TASK TO COMPLETE
Nothing in the records may be altered, and no picture may be included. Restate them in full.

RECORDS FOR THIS EXERCISE
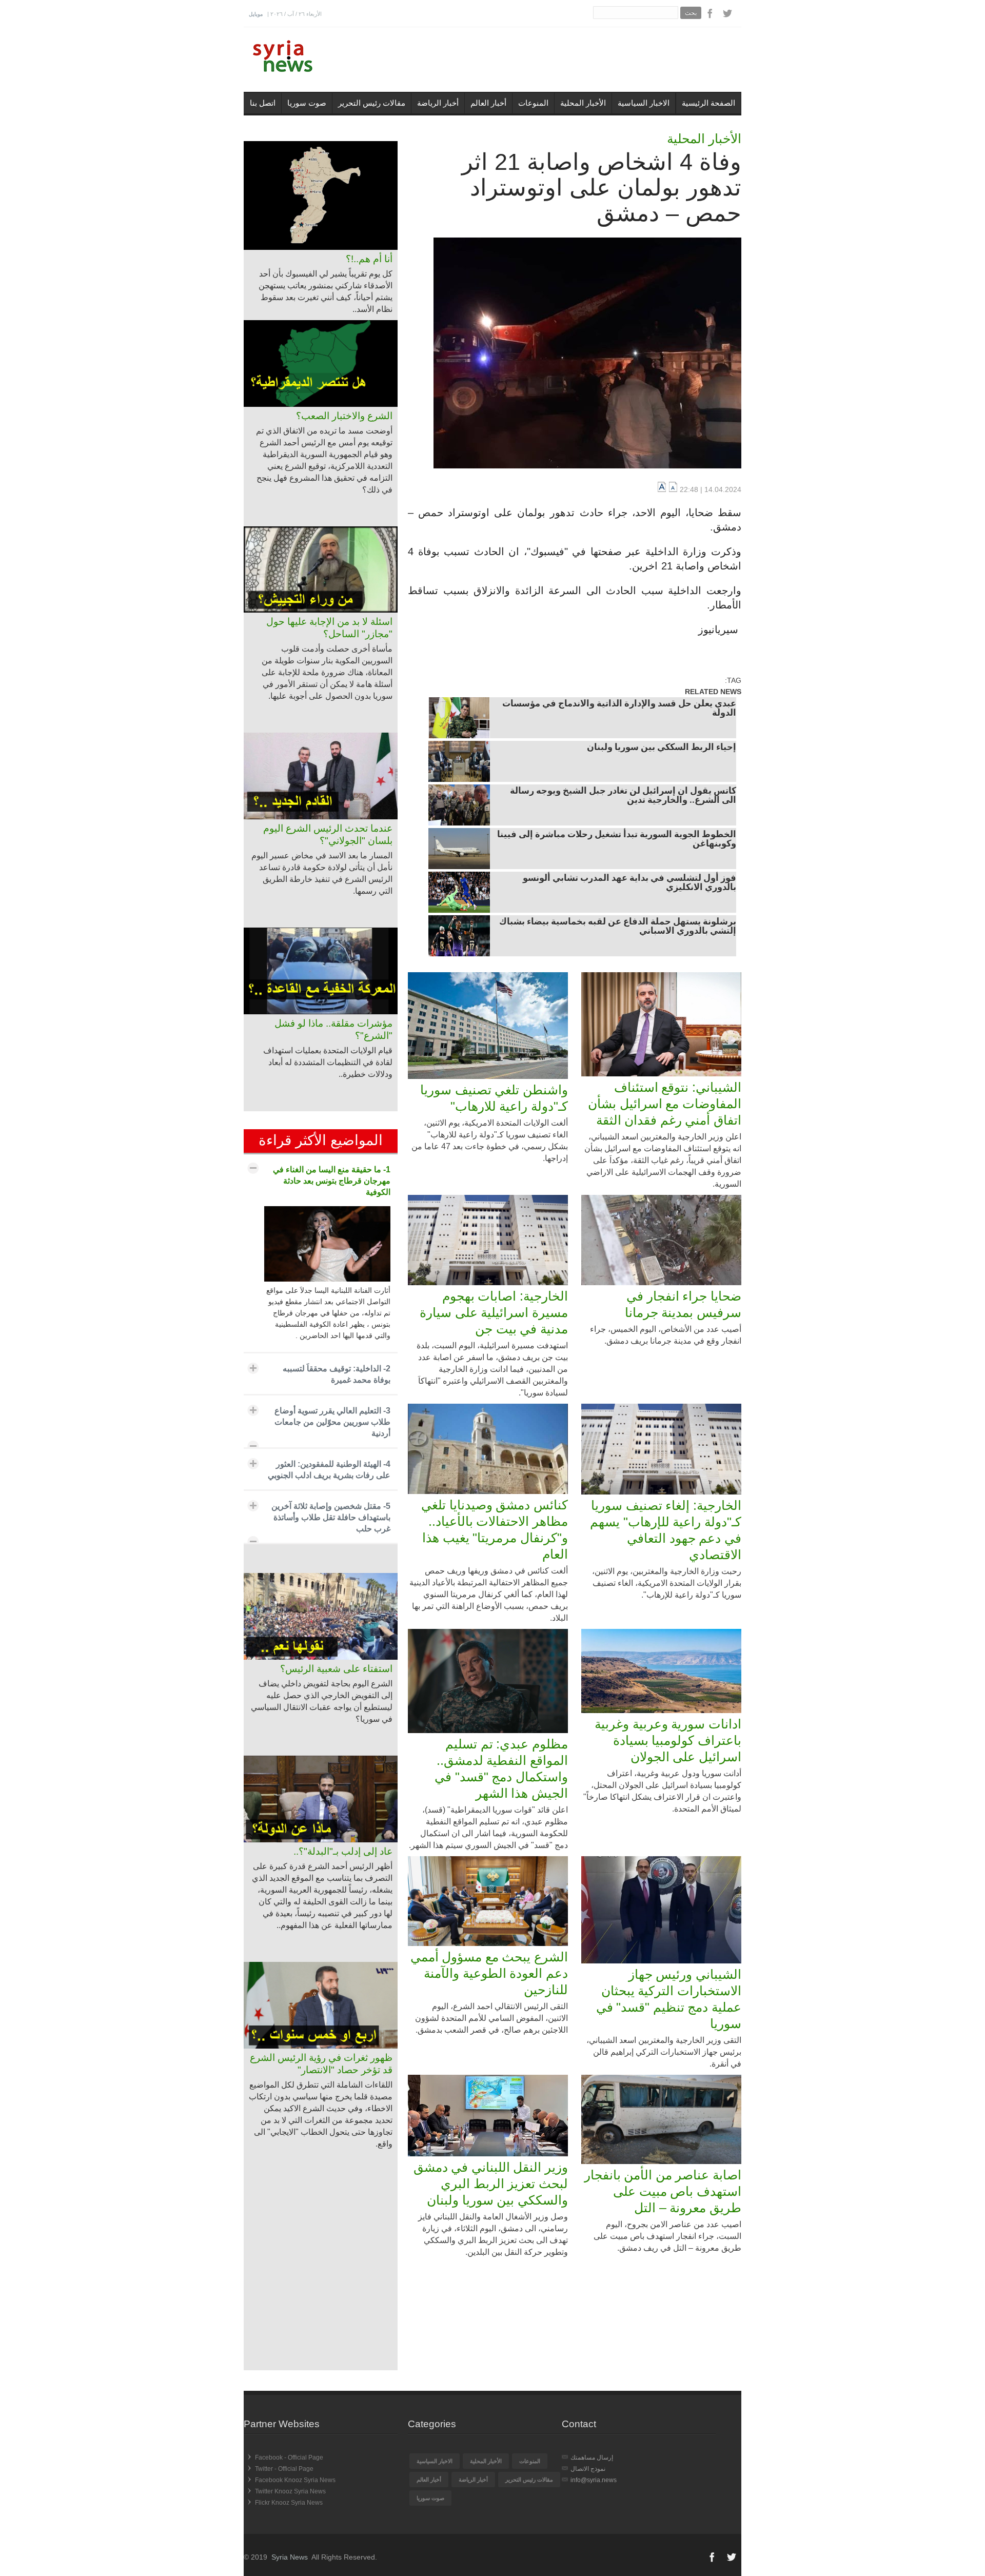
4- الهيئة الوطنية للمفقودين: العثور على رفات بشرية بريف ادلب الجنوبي (329, 1470)
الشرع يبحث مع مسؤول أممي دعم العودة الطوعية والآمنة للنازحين (489, 1973)
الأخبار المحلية (583, 103)
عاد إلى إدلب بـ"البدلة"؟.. (342, 1851)
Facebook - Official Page (289, 2457)
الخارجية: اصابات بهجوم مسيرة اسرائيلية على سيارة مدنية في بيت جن (494, 1312)
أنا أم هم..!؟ (369, 258)
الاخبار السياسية (643, 103)
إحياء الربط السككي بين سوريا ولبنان (661, 748)
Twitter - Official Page (284, 2468)
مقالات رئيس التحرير (371, 103)
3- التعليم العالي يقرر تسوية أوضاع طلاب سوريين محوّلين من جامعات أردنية (332, 1422)
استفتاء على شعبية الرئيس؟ (336, 1668)
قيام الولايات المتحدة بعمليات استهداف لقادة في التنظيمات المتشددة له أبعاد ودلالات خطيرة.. (327, 1062)
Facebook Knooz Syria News (295, 2480)
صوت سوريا (306, 103)
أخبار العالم (488, 103)
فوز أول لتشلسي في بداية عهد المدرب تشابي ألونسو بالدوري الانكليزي (629, 883)
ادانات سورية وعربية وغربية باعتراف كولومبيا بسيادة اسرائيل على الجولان (668, 1740)
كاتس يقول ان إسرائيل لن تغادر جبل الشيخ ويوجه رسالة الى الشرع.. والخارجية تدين (623, 796)
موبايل (256, 14)
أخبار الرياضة (438, 103)
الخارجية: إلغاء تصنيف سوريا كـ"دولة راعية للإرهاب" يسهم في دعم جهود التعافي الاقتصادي (665, 1530)
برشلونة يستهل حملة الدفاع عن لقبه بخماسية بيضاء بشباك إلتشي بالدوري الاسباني (617, 927)
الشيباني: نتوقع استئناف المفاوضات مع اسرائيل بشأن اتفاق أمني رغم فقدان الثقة (664, 1103)
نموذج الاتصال (587, 2468)
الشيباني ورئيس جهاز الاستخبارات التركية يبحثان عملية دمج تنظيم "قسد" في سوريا (668, 1999)
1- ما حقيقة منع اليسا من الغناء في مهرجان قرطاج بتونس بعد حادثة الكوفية (331, 1180)
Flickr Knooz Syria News (289, 2502)
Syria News (289, 2557)
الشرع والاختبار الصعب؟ (344, 415)
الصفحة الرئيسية (708, 103)
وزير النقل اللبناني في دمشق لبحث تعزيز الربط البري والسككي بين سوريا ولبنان (490, 2183)
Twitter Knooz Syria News (290, 2491)
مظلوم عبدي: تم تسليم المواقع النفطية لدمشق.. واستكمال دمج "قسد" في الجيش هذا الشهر (501, 1768)
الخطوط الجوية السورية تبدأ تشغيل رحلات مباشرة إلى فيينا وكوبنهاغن (616, 840)
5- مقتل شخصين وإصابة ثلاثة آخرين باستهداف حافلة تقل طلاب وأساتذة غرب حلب (330, 1517)
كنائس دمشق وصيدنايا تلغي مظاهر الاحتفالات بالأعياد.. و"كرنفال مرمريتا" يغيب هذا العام (494, 1529)
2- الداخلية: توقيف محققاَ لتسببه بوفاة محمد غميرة (336, 1374)
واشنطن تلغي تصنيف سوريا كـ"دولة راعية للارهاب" (494, 1098)
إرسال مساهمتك (591, 2457)
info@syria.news (593, 2480)
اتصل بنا (262, 103)
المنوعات (533, 103)
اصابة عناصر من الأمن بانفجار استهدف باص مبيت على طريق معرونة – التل (662, 2191)
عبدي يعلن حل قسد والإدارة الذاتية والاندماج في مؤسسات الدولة (619, 709)
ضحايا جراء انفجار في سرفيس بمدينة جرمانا (683, 1304)
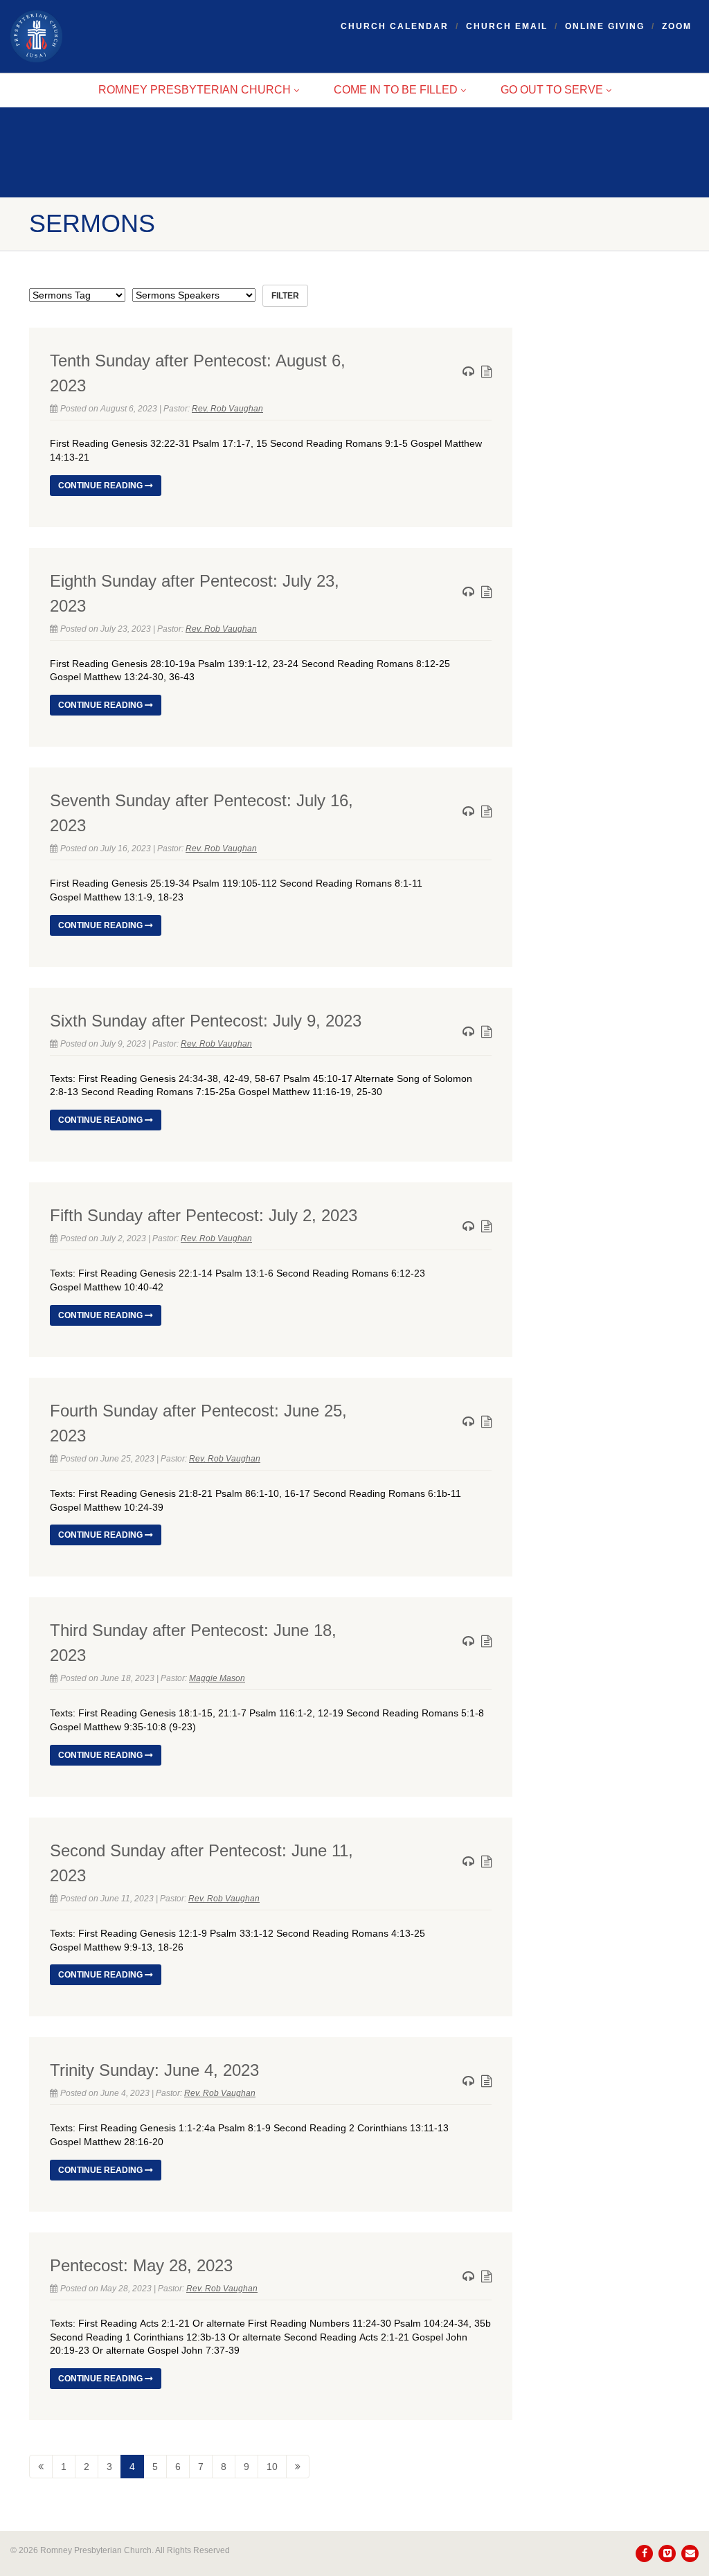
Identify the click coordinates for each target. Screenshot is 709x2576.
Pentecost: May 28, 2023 (141, 2265)
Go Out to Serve (552, 90)
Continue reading (101, 485)
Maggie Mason (217, 1678)
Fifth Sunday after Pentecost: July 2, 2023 (203, 1215)
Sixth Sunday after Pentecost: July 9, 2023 (205, 1020)
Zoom (677, 26)
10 (272, 2466)
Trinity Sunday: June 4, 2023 (154, 2070)
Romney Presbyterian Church (194, 90)
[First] (41, 2466)
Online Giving (605, 26)
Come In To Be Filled (396, 90)
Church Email (507, 26)
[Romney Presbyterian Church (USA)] (118, 36)
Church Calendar (395, 26)
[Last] (297, 2466)
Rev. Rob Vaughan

ANSWER BOX
4- الهيئة الوطنية للمفقودين: العثور على رفات بشرية بريف ادلب الجنوبي (329, 1470)
الشرع يبحث مع مسؤول أممي دعم العودة الطوعية والآمنة للنازحين (489, 1973)
الأخبار المحلية (583, 103)
عاد إلى إدلب بـ"البدلة"؟.. (342, 1851)
Facebook - Official Page (289, 2457)
الخارجية: اصابات بهجوم مسيرة اسرائيلية على سيارة مدنية في بيت جن (494, 1312)
أنا أم هم..!؟ (369, 258)
الاخبار السياسية (643, 103)
إحياء الربط السككي بين سوريا ولبنان (661, 748)
Twitter - Official Page (284, 2468)
مقالات رئيس التحرير (371, 103)
3- التعليم العالي يقرر تسوية أوضاع طلاب سوريين محوّلين من جامعات أردنية (332, 1422)
استفتاء على شعبية الرئيس؟ (336, 1668)
قيام الولايات المتحدة بعمليات استهداف لقادة في التنظيمات المتشددة له أبعاد ودلالات خطيرة.. (327, 1062)
Facebook Knooz Syria News (295, 2480)
صوت سوريا (306, 103)
أخبار العالم (488, 103)
فوز أول لتشلسي في بداية عهد المدرب تشابي ألونسو بالدوري الانكليزي (629, 883)
ادانات سورية وعربية وغربية باعتراف كولومبيا بسيادة اسرائيل على الجولان (668, 1740)
كاتس يقول ان إسرائيل لن تغادر جبل الشيخ ويوجه رسالة الى الشرع.. والخارجية تدين (623, 796)
موبايل (256, 14)
أخبار الرياضة (438, 103)
الخارجية: إلغاء تصنيف سوريا كـ"دولة راعية للإرهاب" يسهم في دعم جهود التعافي الاقتصادي (665, 1530)
برشلونة يستهل حملة الدفاع عن لقبه بخماسية بيضاء بشباك إلتشي بالدوري الاسباني (617, 927)
الشيباني: نتوقع استئناف المفاوضات مع اسرائيل بشأن اتفاق أمني رغم فقدان الثقة (664, 1103)
نموذج الاتصال (587, 2468)
الشيباني ورئيس جهاز الاستخبارات التركية يبحثان عملية دمج تنظيم "قسد" في سوريا (668, 1999)
1- ما حقيقة منع اليسا من الغناء في مهرجان قرطاج بتونس بعد حادثة الكوفية (331, 1180)
Flickr Knooz Syria News (289, 2502)
Syria News (289, 2557)
الشرع والاختبار الصعب؟ (344, 415)
الصفحة الرئيسية (708, 103)
وزير النقل اللبناني في دمشق لبحث تعزيز الربط البري والسككي بين سوريا ولبنان (490, 2183)
Twitter Knooz Syria News (290, 2491)
مظلوم عبدي: تم تسليم المواقع النفطية لدمشق.. واستكمال دمج "قسد" في الجيش هذا الشهر (501, 1768)
الخطوط الجوية السورية تبدأ تشغيل رحلات مباشرة إلى فيينا وكوبنهاغن (616, 840)
5- مقتل شخصين وإصابة ثلاثة آخرين باستهداف حافلة تقل طلاب وأساتذة غرب حلب (330, 1517)
كنائس دمشق وصيدنايا تلغي مظاهر الاحتفالات بالأعياد.. و"كرنفال مرمريتا" يغيب هذا العام (494, 1529)
2- الداخلية: توقيف محققاَ لتسببه بوفاة محمد غميرة (336, 1374)
واشنطن تلغي تصنيف سوريا كـ"دولة راعية للارهاب" (494, 1098)
إرسال مساهمتك (591, 2457)
info@syria.news (593, 2480)
اتصل بنا (262, 103)
المنوعات (533, 103)
اصابة عناصر من الأمن بانفجار استهدف باص مبيت على طريق معرونة – التل (662, 2191)
عبدي يعلن حل قسد والإدارة الذاتية والاندماج في مؤسسات الدولة (619, 709)
ضحايا جراء انفجار في سرفيس بمدينة جرمانا (683, 1304)
Identify the click coordinates for each target. Screenshot is 709x2576.
Pentecost: May 28, 2023 (141, 2265)
Go Out to Serve (552, 90)
Continue reading (101, 485)
Maggie Mason (217, 1678)
Fifth Sunday after Pentecost: July 2, 2023 (203, 1215)
Sixth Sunday after Pentecost: July 9, 2023 (205, 1020)
Zoom (677, 26)
10 (272, 2466)
Trinity Sunday: June 4, 2023 (154, 2070)
Romney Presbyterian Church (194, 90)
[First] (41, 2466)
Online Giving (605, 26)
Come In To Be Filled (396, 90)
Church Email (507, 26)
[Romney Presbyterian Church (USA)] (118, 36)
Church Calendar (395, 26)
[Last] (297, 2466)
Rev. Rob Vaughan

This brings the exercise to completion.